* **Requirement 1**
Edit the McGuinn, Clark & Hillman text from "The project came" up to and including "McGuinn & Hillman.", putting "record" in place of "album".
* **Requirement 2**
According to the McGuinn, Clark & Hillman text, in what town did Gene Clark grow up?

* **Selected excerpt**
..............................
Gene Clark - vocals; Paul Harris - keyboards; Chris Hillman - bass, guitar, vocals; Joe Lala - percussion; Roger McGuinn - guitar, vocals; John Sambataro - guitar, vocals; Greg Thomas - drums
This band, which featured three former founding members of the Byrds, was not so much a reunion but an extension of what the original band had accomplished. Many felt since it was the end of the '70s and the height of the Southern California rock era, the band was more in tune with the music of the Eagles than the Byrds.
The project came when McGuinn, Clark, and Hillman attempted a triple bill tour with their respective solo bands in Europe in 1977. That lead to Hillman and Clark touring as an acoustic duo and finally in 1979, McGuinn, Clark & Hillman. The album had a minor hit ("Don't You Write Her Off") and led to a successful tour, from which this show was recorded for the King Biscuit Flower Hour. By 1980 Clark's health failed (brought on by years of excessive drinking) and he only participated in portions of a second M-C-H album. On the third outing, it was simply McGuinn & Hillman.
Gene Clark was the second eldest of 13 children raised in a close family in Tipton, Missouri. He learned guitar at age 9, and soon was teaching himself songs by Hank Williams, Elvis Presley, and the Everly Brothers. After high school, he moved to Kansas where he sang in a local club act; he was asked to join the New Christy Minstrels in August of 1963. Six months later, while living in Los Angeles, he and Jim (later renamed Roger) McGuinn (who had also been approached to join the New Christy Minstrels at one point) decided to form a band that would be the American equivalent of the Beatles. Whether their group, which would be named the Byrds (and also include singer/guitarist David Crosby, bassist Chris Hillman, and drummer Michael Clarke) ended up being the U.S. answer to the Fab Four is highly debated, but they did become one of the most popular and influential rock acts of the '60s and early '70s.
..............................
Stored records

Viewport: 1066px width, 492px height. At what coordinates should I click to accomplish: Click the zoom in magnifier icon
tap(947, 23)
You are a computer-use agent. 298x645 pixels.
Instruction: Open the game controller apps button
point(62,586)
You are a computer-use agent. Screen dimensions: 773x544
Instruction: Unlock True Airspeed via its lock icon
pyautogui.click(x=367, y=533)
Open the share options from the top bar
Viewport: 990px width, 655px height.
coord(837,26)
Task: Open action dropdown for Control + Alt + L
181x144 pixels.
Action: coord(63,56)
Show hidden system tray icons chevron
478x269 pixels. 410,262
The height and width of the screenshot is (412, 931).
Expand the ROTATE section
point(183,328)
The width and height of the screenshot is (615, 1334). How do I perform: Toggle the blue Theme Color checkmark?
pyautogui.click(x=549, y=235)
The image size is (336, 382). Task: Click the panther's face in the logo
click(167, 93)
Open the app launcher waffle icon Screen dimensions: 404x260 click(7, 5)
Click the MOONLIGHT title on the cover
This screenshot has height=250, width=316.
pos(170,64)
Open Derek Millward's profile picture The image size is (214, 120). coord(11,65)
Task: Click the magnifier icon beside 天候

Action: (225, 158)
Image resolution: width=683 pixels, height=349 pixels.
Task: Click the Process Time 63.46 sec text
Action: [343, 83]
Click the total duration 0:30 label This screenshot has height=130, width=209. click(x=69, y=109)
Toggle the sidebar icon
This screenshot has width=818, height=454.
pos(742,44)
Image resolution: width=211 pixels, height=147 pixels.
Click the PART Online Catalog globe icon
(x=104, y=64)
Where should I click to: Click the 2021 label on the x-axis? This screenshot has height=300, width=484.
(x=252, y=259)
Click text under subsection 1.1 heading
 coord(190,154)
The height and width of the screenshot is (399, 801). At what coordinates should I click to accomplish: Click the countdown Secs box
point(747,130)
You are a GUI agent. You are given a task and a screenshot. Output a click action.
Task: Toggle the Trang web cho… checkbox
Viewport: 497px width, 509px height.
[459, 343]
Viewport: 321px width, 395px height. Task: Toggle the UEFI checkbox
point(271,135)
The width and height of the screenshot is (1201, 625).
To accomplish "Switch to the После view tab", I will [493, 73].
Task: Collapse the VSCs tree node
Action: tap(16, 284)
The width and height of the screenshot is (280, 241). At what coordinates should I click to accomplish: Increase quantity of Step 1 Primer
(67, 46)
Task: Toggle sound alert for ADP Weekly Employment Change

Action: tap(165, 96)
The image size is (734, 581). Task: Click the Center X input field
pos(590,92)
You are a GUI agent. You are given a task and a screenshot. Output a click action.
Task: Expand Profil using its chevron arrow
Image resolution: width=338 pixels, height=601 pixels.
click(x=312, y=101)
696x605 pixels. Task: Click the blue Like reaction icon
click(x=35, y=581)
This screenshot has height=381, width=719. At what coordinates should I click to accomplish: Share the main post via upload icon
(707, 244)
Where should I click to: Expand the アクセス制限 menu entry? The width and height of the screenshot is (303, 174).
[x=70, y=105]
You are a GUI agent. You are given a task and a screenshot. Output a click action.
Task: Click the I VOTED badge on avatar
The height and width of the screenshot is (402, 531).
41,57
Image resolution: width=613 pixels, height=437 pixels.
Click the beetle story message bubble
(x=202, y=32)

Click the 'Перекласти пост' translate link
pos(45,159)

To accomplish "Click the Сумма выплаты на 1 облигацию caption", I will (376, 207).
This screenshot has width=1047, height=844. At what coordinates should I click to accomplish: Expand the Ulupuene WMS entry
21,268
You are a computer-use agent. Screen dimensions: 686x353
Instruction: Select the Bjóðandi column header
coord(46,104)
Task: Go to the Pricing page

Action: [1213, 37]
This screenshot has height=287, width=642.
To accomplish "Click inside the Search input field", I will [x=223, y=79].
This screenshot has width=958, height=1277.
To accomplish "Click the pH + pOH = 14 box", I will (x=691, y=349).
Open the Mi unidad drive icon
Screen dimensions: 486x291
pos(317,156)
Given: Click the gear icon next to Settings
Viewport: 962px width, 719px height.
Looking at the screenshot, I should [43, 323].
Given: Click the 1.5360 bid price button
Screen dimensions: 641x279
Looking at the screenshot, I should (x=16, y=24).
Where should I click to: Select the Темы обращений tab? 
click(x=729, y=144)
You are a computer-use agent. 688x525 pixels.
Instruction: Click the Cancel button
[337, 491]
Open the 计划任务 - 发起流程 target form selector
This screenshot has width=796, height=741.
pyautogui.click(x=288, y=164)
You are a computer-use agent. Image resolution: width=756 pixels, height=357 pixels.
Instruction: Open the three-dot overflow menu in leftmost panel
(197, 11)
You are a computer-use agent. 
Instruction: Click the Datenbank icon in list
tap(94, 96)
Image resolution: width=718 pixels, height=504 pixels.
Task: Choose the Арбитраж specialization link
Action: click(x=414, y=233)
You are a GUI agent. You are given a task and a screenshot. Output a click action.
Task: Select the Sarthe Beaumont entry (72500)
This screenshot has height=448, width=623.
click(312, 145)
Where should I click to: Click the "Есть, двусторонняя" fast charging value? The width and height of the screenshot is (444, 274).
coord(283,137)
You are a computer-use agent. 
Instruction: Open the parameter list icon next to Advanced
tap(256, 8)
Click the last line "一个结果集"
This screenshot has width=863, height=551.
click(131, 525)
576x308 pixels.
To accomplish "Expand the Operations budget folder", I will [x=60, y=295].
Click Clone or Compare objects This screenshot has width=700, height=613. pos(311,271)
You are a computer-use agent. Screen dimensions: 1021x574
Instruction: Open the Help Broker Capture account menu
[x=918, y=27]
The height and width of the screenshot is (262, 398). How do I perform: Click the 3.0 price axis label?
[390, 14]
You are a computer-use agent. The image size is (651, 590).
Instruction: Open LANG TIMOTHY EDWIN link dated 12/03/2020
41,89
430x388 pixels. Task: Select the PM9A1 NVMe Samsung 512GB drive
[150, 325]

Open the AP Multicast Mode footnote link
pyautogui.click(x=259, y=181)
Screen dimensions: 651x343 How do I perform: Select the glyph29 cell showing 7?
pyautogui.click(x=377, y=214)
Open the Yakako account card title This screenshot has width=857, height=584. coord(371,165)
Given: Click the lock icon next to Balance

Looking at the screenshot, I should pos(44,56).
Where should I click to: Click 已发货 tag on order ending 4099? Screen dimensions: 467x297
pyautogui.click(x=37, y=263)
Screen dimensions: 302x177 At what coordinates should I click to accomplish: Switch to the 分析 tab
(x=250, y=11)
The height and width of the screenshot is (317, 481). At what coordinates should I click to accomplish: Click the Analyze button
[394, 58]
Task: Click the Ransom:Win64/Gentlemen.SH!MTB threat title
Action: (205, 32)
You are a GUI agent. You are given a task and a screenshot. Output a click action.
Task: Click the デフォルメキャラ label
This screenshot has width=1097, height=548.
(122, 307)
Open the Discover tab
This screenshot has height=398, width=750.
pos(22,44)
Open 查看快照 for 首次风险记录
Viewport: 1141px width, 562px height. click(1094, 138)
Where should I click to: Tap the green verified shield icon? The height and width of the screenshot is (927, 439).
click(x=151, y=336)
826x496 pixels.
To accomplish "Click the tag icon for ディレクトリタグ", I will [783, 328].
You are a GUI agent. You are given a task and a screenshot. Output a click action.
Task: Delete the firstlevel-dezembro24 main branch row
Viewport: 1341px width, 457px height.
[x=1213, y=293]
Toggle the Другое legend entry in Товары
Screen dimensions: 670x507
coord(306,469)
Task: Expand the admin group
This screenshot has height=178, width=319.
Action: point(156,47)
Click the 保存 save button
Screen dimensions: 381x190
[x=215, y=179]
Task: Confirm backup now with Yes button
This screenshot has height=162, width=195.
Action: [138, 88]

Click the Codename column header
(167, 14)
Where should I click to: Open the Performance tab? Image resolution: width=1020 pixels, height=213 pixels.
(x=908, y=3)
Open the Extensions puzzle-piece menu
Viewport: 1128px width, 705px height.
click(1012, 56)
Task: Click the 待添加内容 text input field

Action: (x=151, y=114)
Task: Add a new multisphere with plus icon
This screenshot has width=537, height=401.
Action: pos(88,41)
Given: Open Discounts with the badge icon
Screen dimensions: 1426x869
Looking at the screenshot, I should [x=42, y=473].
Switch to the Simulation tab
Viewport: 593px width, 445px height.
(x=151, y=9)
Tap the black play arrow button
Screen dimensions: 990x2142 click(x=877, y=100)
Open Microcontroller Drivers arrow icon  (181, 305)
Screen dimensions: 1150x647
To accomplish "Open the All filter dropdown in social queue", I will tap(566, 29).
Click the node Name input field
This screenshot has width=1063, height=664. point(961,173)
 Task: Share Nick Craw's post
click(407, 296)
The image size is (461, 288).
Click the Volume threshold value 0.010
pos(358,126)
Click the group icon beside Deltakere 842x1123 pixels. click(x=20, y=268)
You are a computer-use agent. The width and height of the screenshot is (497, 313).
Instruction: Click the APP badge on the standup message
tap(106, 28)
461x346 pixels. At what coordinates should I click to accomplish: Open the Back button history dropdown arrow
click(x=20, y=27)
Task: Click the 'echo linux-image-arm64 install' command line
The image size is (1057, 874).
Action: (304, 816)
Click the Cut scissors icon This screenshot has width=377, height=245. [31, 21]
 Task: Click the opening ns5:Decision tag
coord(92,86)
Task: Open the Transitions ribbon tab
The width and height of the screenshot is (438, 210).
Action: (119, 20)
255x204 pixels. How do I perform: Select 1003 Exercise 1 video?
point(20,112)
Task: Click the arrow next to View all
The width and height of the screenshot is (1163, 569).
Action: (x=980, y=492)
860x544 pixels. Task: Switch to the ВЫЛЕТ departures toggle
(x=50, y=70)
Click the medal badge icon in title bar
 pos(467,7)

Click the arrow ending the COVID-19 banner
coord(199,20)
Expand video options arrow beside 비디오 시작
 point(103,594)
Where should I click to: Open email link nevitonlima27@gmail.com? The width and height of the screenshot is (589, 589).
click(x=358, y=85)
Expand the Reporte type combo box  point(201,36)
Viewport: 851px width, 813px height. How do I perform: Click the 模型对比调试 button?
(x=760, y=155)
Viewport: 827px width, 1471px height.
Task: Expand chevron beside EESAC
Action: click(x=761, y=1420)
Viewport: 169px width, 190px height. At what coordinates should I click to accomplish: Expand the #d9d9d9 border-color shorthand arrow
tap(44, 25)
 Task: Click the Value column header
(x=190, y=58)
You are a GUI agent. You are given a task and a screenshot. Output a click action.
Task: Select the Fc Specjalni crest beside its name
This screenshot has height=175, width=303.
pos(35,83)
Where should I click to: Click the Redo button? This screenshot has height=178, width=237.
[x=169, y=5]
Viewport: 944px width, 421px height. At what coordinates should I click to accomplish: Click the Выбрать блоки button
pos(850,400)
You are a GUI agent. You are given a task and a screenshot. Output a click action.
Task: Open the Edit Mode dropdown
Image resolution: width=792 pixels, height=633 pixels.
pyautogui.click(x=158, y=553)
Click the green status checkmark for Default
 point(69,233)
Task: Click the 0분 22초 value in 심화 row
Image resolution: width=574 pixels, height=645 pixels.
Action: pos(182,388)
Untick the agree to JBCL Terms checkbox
..............................
* **Solution 1**
The project came when McGuinn, Clark, and Hillman attempted a triple bill tour with their respective solo bands in Europe in 1977. That lead to Hillman and Clark touring as an acoustic duo and finally in 1979, McGuinn, Clark & Hillman. The record had a minor hit ("Don't You Write Her Off") and led to a successful tour, from which this show was recorded for the King Biscuit Flower Hour. By 1980 Clark's health failed (brought on by years of excessive drinking) and he only participated in portions of a second M-C-H record. On the third outing, it was simply McGuinn & Hillman.

* **Solution 2**
Tipton, Missouri.